Data for locating described items ::
## START
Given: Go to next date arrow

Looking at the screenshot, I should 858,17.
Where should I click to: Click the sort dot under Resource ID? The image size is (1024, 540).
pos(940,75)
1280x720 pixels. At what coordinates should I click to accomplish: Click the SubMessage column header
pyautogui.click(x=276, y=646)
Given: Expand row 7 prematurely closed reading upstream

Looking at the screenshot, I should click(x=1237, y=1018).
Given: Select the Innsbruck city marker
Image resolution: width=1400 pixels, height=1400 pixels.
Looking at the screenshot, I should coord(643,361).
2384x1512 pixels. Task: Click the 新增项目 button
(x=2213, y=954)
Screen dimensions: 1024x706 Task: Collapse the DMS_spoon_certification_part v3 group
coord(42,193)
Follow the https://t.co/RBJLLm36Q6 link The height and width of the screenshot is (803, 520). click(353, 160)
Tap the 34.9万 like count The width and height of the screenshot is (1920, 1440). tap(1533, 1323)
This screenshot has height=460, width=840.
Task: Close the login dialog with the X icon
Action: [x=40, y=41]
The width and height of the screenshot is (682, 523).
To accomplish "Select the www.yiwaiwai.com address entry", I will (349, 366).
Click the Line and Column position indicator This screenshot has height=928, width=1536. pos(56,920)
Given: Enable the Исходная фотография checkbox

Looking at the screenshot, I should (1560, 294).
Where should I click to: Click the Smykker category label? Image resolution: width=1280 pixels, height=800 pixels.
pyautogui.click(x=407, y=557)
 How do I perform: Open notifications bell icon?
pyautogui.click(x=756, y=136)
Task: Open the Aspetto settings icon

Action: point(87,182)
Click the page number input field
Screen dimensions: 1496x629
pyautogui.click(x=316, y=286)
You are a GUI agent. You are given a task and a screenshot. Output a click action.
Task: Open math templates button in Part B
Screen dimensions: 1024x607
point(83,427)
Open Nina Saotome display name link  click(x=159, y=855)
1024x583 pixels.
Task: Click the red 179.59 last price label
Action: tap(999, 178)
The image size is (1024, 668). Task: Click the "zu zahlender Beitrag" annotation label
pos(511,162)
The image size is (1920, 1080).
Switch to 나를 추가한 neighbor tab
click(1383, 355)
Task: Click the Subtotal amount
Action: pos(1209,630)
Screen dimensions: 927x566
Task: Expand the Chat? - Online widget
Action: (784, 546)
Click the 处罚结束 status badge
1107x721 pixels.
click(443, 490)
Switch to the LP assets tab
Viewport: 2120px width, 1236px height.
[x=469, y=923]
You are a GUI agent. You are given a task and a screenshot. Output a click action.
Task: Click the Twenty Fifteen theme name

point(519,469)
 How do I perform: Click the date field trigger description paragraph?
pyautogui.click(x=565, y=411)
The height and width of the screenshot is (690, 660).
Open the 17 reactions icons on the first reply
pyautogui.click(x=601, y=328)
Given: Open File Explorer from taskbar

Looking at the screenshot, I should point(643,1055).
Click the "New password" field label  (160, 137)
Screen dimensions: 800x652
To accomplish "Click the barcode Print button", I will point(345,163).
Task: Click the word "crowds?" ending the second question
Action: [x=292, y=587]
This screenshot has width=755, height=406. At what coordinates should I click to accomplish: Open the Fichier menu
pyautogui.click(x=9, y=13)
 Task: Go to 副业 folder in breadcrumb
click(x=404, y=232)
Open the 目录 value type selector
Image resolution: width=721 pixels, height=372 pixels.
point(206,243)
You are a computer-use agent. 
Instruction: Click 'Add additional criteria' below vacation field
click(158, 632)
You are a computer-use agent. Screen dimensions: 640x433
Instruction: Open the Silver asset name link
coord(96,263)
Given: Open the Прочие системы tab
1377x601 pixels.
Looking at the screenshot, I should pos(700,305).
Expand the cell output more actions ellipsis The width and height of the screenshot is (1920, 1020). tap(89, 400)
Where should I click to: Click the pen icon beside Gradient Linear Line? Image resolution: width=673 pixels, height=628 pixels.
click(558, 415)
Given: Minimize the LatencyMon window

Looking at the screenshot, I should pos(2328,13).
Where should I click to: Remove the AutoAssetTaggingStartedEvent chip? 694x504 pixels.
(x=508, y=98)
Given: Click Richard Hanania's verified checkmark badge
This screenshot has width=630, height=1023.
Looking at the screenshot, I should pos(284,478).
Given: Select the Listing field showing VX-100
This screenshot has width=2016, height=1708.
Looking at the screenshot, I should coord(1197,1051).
## END
Your objective ::
Copy out, word for word, the part of the data above that begins at the line containing "Click the Line" and ends after the line containing "point(519,469)".

Right answer ::
Click the Line and Column position indicator This screenshot has height=928, width=1536. pos(56,920)
Given: Enable the Исходная фотография checkbox

Looking at the screenshot, I should (1560, 294).
Where should I click to: Click the Smykker category label? Image resolution: width=1280 pixels, height=800 pixels.
pyautogui.click(x=407, y=557)
 How do I perform: Open notifications bell icon?
pyautogui.click(x=756, y=136)
Task: Open the Aspetto settings icon

Action: point(87,182)
Click the page number input field
Screen dimensions: 1496x629
pyautogui.click(x=316, y=286)
You are a GUI agent. You are given a task and a screenshot. Output a click action.
Task: Open math templates button in Part B
Screen dimensions: 1024x607
point(83,427)
Open Nina Saotome display name link  click(x=159, y=855)
1024x583 pixels.
Task: Click the red 179.59 last price label
Action: tap(999, 178)
The image size is (1024, 668). Task: Click the "zu zahlender Beitrag" annotation label
pos(511,162)
The image size is (1920, 1080).
Switch to 나를 추가한 neighbor tab
click(1383, 355)
Task: Click the Subtotal amount
Action: pos(1209,630)
Screen dimensions: 927x566
Task: Expand the Chat? - Online widget
Action: (784, 546)
Click the 处罚结束 status badge
1107x721 pixels.
click(443, 490)
Switch to the LP assets tab
Viewport: 2120px width, 1236px height.
[x=469, y=923]
You are a GUI agent. You are given a task and a screenshot. Output a click action.
Task: Click the Twenty Fifteen theme name

point(519,469)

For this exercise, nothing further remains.